_Task description:_
Return exactly the span of lines in the following data that opens with the line containing "The image size" and closes with the line containing "Browse Wireless Network Adapters link". Include nothing else.

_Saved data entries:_
-- -- --
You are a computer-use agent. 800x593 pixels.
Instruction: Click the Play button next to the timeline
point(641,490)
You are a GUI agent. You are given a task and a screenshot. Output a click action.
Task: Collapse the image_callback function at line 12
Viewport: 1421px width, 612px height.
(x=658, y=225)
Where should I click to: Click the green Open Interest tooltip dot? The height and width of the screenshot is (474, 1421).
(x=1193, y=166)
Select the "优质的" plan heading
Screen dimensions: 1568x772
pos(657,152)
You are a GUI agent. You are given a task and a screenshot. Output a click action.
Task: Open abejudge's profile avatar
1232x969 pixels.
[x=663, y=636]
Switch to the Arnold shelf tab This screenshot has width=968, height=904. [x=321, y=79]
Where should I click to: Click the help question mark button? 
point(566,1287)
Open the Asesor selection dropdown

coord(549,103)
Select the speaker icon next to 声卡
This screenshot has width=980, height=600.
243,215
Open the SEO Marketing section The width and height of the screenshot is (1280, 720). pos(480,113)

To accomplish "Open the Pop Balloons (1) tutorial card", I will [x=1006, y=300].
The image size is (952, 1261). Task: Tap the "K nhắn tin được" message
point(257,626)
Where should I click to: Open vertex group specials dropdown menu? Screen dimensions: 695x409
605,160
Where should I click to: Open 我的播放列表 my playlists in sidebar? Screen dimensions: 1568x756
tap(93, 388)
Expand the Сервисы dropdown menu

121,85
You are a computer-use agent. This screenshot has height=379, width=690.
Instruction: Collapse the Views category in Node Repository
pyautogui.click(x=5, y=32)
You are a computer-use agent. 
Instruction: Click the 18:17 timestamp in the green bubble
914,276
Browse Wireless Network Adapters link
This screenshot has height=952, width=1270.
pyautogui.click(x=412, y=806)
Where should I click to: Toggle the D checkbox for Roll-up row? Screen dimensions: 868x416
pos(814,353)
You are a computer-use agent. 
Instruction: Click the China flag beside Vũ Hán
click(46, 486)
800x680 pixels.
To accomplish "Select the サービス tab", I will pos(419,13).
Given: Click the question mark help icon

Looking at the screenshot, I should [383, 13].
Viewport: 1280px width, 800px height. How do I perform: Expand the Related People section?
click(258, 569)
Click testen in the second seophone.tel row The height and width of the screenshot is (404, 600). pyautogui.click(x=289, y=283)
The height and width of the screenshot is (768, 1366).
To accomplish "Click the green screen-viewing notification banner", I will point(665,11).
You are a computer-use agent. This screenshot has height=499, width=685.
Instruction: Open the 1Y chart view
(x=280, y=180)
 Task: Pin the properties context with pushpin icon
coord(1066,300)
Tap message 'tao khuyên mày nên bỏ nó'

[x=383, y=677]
-- -- --
_Reply:_
The image size is (952, 1261). Task: Tap the "K nhắn tin được" message
point(257,626)
Where should I click to: Open vertex group specials dropdown menu? Screen dimensions: 695x409
605,160
Where should I click to: Open 我的播放列表 my playlists in sidebar? Screen dimensions: 1568x756
tap(93, 388)
Expand the Сервисы dropdown menu

121,85
You are a computer-use agent. This screenshot has height=379, width=690.
Instruction: Collapse the Views category in Node Repository
pyautogui.click(x=5, y=32)
You are a computer-use agent. 
Instruction: Click the 18:17 timestamp in the green bubble
914,276
Browse Wireless Network Adapters link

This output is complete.